_YOUR ASSIGNMENT_
Where does "computer" appear in the data? Return each line that holds it.

▬▬▬▬▬▬

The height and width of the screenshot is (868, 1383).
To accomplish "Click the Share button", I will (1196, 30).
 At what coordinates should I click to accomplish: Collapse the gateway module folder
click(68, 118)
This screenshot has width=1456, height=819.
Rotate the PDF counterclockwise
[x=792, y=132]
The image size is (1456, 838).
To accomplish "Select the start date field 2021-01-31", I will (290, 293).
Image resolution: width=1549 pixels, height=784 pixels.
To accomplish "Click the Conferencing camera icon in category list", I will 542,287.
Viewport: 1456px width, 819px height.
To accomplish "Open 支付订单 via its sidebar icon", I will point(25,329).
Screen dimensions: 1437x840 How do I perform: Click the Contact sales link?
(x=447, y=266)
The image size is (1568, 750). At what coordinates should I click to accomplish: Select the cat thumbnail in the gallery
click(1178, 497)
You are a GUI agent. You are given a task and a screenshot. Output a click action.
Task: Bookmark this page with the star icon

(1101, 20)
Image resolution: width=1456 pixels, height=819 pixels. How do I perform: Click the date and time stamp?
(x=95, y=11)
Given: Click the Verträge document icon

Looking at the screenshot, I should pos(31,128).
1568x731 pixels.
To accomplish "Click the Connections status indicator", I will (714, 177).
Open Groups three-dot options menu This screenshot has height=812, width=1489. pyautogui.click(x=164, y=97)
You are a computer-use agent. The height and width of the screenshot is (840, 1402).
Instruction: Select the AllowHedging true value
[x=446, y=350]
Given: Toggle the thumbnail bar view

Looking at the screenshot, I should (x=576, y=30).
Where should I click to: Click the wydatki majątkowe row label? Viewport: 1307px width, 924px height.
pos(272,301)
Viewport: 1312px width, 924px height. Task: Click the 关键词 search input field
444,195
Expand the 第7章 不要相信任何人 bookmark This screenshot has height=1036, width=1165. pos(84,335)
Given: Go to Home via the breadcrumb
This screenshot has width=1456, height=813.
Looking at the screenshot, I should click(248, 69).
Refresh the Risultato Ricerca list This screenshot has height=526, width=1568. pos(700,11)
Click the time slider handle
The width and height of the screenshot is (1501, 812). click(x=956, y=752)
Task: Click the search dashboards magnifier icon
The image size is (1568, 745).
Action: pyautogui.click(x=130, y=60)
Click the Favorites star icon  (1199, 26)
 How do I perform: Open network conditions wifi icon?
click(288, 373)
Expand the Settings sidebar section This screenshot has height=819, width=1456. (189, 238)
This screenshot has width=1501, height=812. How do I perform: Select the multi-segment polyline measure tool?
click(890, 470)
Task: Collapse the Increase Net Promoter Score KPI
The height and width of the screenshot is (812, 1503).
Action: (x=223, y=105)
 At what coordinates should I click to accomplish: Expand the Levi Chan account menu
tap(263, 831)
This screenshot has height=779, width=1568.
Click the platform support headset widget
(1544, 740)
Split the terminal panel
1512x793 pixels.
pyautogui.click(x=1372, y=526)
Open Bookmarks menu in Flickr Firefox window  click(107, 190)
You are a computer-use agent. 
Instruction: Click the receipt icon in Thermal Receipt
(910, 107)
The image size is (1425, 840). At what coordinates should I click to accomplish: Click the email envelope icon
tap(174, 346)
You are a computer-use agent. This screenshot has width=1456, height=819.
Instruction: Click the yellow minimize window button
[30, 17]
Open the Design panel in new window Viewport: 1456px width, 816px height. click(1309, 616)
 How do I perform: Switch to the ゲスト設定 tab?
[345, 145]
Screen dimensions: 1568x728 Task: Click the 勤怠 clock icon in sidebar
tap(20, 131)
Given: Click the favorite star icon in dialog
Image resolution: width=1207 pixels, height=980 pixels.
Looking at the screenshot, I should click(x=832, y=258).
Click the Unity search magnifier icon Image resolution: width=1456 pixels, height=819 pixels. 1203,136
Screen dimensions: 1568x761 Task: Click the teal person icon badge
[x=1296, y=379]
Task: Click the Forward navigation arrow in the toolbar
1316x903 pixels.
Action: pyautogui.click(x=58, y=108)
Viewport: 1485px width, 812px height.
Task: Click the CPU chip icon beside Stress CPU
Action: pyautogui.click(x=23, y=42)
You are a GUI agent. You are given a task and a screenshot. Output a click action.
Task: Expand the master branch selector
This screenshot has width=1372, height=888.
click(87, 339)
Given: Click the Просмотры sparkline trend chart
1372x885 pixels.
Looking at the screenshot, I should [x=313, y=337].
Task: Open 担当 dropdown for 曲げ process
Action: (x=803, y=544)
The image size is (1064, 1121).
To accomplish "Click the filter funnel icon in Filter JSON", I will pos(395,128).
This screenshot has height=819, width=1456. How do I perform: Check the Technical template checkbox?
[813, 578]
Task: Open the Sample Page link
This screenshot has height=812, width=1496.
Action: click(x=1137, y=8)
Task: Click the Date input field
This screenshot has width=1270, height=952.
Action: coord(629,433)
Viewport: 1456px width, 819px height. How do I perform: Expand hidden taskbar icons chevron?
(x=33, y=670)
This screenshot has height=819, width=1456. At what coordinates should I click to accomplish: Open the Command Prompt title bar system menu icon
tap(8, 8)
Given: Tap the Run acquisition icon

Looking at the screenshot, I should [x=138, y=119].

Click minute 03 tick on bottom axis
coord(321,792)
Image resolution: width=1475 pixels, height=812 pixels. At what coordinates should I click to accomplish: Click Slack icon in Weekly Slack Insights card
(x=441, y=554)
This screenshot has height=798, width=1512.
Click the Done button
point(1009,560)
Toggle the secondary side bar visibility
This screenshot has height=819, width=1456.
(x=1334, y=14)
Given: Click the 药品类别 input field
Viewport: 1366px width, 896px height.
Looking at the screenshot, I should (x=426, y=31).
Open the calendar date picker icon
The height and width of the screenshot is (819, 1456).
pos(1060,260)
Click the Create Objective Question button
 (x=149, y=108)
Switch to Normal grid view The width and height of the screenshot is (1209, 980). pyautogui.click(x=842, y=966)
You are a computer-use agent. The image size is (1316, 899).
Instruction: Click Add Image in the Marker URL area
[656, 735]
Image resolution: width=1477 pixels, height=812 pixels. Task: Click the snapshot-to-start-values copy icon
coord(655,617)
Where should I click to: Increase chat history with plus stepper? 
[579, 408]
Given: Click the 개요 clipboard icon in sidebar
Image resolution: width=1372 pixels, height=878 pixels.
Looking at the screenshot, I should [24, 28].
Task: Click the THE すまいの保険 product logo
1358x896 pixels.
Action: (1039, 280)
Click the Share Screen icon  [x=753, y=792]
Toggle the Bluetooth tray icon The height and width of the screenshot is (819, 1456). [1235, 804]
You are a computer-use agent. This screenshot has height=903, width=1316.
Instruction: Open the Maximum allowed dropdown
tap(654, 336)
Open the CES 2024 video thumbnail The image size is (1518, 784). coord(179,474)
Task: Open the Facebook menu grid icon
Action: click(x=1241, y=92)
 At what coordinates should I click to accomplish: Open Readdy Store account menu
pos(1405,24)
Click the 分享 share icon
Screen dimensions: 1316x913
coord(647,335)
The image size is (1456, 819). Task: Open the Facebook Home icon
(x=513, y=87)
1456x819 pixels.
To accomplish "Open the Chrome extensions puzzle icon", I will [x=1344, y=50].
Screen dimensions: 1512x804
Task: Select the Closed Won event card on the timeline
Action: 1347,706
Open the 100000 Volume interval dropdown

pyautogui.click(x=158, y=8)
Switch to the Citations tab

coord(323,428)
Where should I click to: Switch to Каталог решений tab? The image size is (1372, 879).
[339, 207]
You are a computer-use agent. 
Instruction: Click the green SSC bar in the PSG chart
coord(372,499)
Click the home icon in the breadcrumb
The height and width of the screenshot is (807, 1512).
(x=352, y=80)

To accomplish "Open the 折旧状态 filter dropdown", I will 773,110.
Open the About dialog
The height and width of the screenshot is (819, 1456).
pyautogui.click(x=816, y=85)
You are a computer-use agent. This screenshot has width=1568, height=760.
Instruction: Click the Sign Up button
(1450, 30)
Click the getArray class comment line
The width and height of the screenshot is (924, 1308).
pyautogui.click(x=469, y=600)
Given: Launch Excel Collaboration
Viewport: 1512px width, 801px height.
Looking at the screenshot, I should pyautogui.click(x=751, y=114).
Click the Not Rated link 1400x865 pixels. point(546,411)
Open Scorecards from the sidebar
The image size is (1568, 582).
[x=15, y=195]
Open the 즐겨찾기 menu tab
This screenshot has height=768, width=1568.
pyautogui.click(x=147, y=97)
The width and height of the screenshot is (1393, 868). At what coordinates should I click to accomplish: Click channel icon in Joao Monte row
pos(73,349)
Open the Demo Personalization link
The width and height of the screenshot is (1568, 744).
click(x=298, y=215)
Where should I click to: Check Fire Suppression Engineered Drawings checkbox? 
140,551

▬▬▬▬▬▬

_ANSWER BOX_
You are a computer-use agent. The height and width of the screenshot is (840, 1402).
You are a computer-use agent. 
You are a computer-use agent. This screenshot has width=1456, height=819.
You are a computer-use agent. The image size is (1316, 899).
You are a computer-use agent. This screenshot has height=903, width=1316.
You are a computer-use agent. 
You are a computer-use agent. This screenshot has width=1568, height=760.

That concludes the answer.